How many carbs does a teenager need per day?

Let’s be real, being a teenager is tough. School work for hours on end, hormonal changes that make you feel like you’re going crazy, and don’t even get us started with the pressure of maintaining a social life.

But what about a healthy diet? As if puberty isn’t hard enough already! Now we have to worry about how much carbohydrates we need per day too? Don’t sweat it though, this article has got your back!

The Importance of Carbohydrates

Before we dive into numbers and statistics (we’ll keep math to a minimum), let’s talk carbs.

Carbs are our body’s primary energy source. They are broken down into glucose which fuels our cells – think of them as gas for your car. Without an adequate amount of carbs in our diet, both physical and mental performance can suffer (which basically means no winning touchdowns or A+ averages).
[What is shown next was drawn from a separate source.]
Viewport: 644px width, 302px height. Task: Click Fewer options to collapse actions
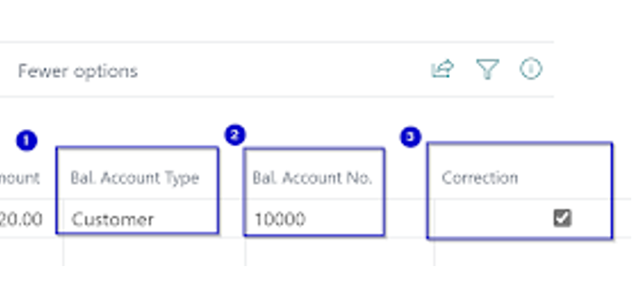(x=77, y=71)
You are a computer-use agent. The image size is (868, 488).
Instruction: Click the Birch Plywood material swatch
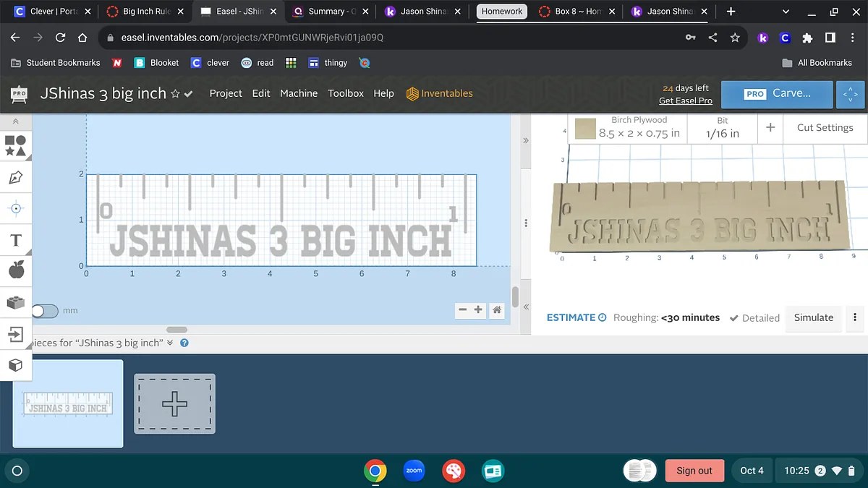coord(585,129)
So yes, carbs are important! But the question remains – how many should teenagers consume daily?

The Recommended Carb Intake

The recommended carb intake varies based on age and gender.
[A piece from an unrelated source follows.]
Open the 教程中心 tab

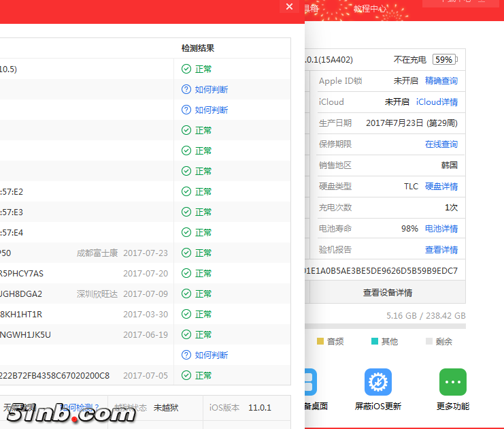tap(370, 9)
For teenage girls between 14-18 years old:

Daily Recommendation
130 grams

For teenage boys between 14-18 years old:

Daily Recommendation
130-280 grams

Now before you go thinking “boys have it better again”, keep in mind that everyone is different – activity level along with height/weight plays into how much exercise + nutrition each individual requires *hence why professional athletes consume way more than the recommended recommendations above.

What Foods Contain Carbs?

Here comes one of our favorite parts… FOOD!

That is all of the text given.